Lion Rock Visiting Writers Series welcomed naturalist, editor and poet Elizabeth Bradfield for a craft talk, poetry reading and raffle held in the Multicultural Center’s (MCC) Multipurpose Room 107 in Black Hall on April 21. The space quickly filled with aspiring poets, biology students, community members and Bradfield’s friends and associates.
Blending environmental science with the boundless reach of literary arts, Bradfield’s work blooms into themes shaped by the question of “why.” Her insistence on pushing past the “how” invites students and Kittitas County members to follow that curiosity themselves.
Growing up around the water and working on boats in the Tacoma area, Bradfield loved the curiosities nature stirred in her mind. But she also treasured the poetical elements of language and the distinct emotions words could engender within the body.
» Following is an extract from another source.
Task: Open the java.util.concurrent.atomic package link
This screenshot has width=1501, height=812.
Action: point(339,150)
She hadn’t known what a naturalist was until she met someone living the life she wanted, and that encounter sparked her determination to follow the same path.
Displaying both essays and poetry in the Cascadia Field Guide, along with her newest published collection of poems SOFAR, Bradfield read a select few, touching on an array of themes such as grief, humor and one of sensual play.
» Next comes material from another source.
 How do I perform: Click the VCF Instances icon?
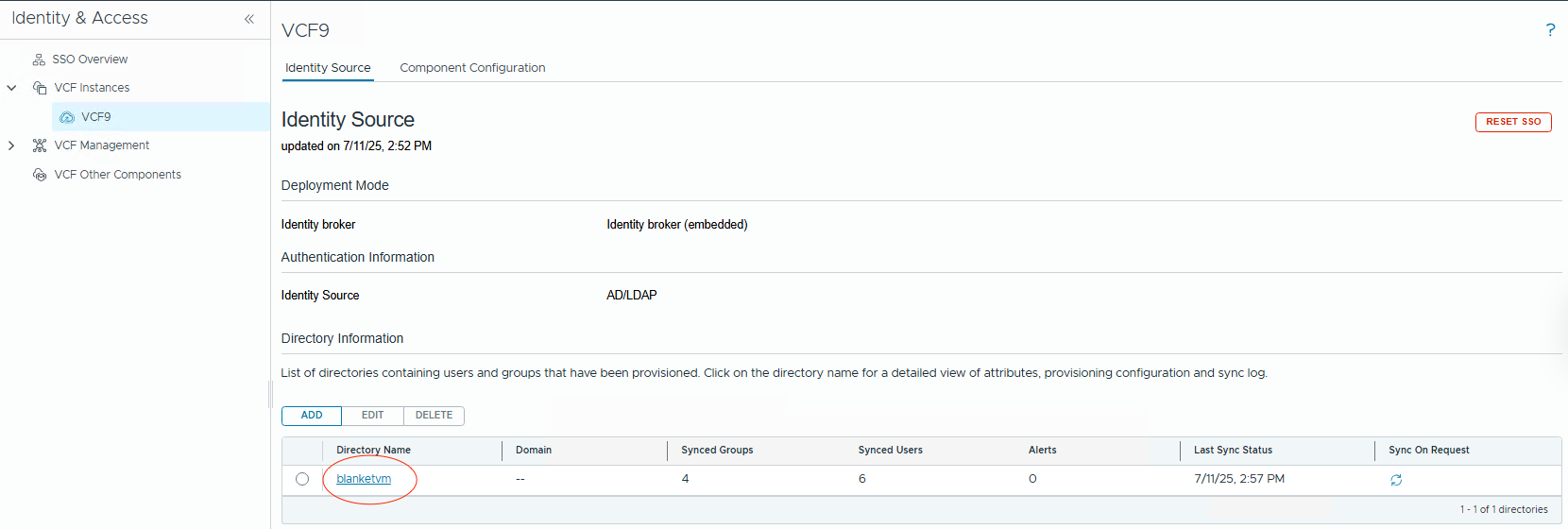[40, 88]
The Cascadia Field Guide project works from a plethora of poets and authors, illustrating Pacific Northwest nature spanning from Valdez, Alaska, to the northern edges of California and Wyoming, while also taking in British Columbia’s diverse ecosystems.
During her self-introduction, Bradfield quoted an idea from Wislawa Szymborska, a Polish poet and essayist awarded the 1996 Nobel Prize in Literature for her philosophical acumen. Szymborska expressed that inspiration is from the continued statement of “I don’t know.” She said, “Knowledge that doesn’t lead to new questions quickly dies out. It fails to maintain the temperature required for sustaining life.”
The importance of Szymborska’s little phrase “I don’t know” is detrimental to those who ought to stay curious and discover things that otherwise may be left clinging to the undiscovered or unknown.
Bradfield shares the cruciality of being comfortable in the uncomfortable or unknown and not restricting oneself to predetermined knowledge. She said, “Knowledge can be an armor. It can help you move into a conversation, feeling confident that you’re not going to be cut down,” But at the same time, Bradfield says it can limit curiosity and wonder.
Central to Bradfield’s message is the call to “shed some of that armor and be open and vulnerable to other ideas, other ways of knowing,” a reminder that wonder thrives when we admit how much we have yet to learn.
Upcoming events
The Lion Rock Visiting Writers Series will host Nora Wendl, a creative writer, artist and associate professor of architecture at the University of New Mexico, on May 5. Wendl will read from her hybrid memoir and architectural history, Almost Nothing: Reclaiming Edith Farnsworth, which revisits the complex collaboration between Edith Farnsworth and architect Mies van der Rohe on her floating glass country retreat, restoring Farnsworth’s role, long diminished in sexist historical accounts.
“Writing architectural history, as a memoir, changed how I’ve thought about time, history and our responsibility to the future,” Wendl said.
Later in the month, Lion Rock will welcome Sonora Jha, an author and professor at Seattle University, on May 26. Jha will read from her latest novel, Intemperance, described by Electric Lit as a story in which “a middle-aged woman starts a firestorm when she holds a contest based on an ancient Indian ritual, in which men must compete to win her affections.”
“When I write, I feel like I have lived three times as much, three more days than were my share,” Jha said.
Both events will be held in the Multicultural Center’s Multipurpose Room 107 in Black Hall.